Write down exactly the lines of the listing below, beginning with the one containing "How do I perform: Close" and closing with the final line.
══════
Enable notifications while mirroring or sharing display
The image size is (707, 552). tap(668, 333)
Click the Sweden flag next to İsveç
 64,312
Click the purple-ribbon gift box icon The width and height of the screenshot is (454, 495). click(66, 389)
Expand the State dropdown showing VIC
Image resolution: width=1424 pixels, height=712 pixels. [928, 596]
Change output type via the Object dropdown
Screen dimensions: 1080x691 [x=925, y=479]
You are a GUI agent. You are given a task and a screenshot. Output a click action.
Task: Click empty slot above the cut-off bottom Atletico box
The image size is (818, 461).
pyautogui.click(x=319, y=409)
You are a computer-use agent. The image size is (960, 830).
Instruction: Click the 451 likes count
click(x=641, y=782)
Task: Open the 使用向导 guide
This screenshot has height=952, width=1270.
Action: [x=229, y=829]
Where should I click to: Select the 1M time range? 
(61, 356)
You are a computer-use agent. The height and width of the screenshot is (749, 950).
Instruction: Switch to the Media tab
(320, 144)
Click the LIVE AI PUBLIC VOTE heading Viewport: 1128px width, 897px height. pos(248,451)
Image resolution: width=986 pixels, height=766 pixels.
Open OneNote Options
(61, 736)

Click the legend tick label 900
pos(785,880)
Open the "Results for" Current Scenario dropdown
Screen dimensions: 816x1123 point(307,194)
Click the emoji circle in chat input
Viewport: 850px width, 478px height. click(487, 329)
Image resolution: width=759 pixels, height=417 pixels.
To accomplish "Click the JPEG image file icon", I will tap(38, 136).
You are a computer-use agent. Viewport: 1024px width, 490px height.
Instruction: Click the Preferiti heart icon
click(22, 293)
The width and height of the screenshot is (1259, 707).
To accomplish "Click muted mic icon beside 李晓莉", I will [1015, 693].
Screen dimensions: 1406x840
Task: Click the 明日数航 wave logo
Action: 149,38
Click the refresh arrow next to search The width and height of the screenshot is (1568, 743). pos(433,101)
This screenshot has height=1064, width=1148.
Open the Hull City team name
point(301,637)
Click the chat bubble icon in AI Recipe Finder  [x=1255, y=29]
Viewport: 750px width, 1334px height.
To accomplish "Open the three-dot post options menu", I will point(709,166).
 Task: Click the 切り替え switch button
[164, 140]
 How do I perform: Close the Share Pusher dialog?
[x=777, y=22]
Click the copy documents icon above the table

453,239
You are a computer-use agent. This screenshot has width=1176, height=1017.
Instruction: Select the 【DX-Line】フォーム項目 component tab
══════
> [EXERCISE ANSWER]
 How do I perform: Close the Share Pusher dialog?
[x=777, y=22]
Click the copy documents icon above the table

453,239
You are a computer-use agent. This screenshot has width=1176, height=1017.
Instruction: Select the 【DX-Line】フォーム項目 component tab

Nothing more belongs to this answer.